## Exercise text
┄┄┄┄┄┄┄┄┄┄
Council member David A. Catania, who is intimately familiar with the hospital after serving as chairman of the council’s Committee on Health from 2005 until this year, said the council should not be overseeing contracts at all. In this case, the at-large independent doesn’t support the turnaround effort because he believes strongly in the recent progress the hospital has made in spite of years of financial mismanagement.
The remainder of the council members steered clear of the hearing and have declined to comment on the contract process or the hospital — which, Mr. Catania said, is the problem with the upcoming vote and the oversight role the council is playing.
Noting that many of his colleagues have either never visited the hospital or have not been there in many years, Mr. Catania reiterated his long-held belief that the real problem is that outgoing D.C. Chief Financial Officer Natwar M. Gandhi disrupted the hospital’s payment collections by firing a reputable accounting firm and replacing it with an out-of-town company that botched the job.
┄┄┄┄┄┄┄┄┄┄
## Task list
1. Edit the passage on Mr. Catania by reproducing it between "Noting that many" and "botched the job.", inclusive, with "accounting firm" replaced by "auditing firm".
2. According to the passage on Mr. Catania, what position did he hold from 2005 until this year?
3. List every title or official role that the passage on Mr. Catania assigns to a named person, together with that person's name.
The material has no connection to the passage on Mr. Catania.
┄┄┄┄┄┄┄┄┄┄
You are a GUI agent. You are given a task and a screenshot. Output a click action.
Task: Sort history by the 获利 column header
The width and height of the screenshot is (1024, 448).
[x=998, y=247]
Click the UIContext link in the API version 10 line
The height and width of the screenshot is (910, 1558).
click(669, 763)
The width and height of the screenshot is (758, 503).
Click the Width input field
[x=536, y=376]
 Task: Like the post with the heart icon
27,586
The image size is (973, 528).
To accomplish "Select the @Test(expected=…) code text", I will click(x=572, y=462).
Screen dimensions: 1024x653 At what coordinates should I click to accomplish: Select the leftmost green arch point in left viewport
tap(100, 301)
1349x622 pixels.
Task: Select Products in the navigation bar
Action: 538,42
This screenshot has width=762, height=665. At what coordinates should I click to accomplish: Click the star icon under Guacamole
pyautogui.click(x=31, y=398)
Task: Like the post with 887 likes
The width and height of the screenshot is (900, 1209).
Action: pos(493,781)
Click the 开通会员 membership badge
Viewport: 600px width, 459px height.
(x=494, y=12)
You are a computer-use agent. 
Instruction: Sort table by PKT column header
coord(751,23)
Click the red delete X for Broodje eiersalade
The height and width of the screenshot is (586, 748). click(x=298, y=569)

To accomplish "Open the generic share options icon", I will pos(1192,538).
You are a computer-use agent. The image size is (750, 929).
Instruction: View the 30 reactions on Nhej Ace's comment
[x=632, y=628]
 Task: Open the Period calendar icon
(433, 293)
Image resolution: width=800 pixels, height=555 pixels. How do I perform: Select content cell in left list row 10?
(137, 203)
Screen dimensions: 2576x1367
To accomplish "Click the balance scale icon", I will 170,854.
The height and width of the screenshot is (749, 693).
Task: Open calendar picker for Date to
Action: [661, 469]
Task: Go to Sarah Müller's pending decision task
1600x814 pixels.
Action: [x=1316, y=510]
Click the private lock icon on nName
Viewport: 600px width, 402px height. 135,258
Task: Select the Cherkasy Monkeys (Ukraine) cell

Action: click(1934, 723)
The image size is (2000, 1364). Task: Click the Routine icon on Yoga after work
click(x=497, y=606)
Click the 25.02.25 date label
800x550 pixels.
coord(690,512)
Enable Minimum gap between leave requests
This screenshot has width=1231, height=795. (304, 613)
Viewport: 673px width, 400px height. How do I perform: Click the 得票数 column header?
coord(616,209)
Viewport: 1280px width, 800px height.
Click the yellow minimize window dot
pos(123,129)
┄┄┄┄┄┄┄┄┄┄
## Solutions in order
1.
Noting that many of his colleagues have either never visited the hospital or have not been there in many years, Mr. Catania reiterated his long-held belief that the real problem is that outgoing D.C. Chief Financial Officer Natwar M. Gandhi disrupted the hospital’s payment collections by firing a reputable auditing firm and replacing it with an out-of-town company that botched the job.

2. He was chairman of the council's Committee on Health.

3.
- Council member (David A. Catania)
- Chairman of the council's Committee on Health (David A. Catania)
- At-large independent (David A. Catania)
- Outgoing D.C. Chief Financial Officer (Natwar M. Gandhi)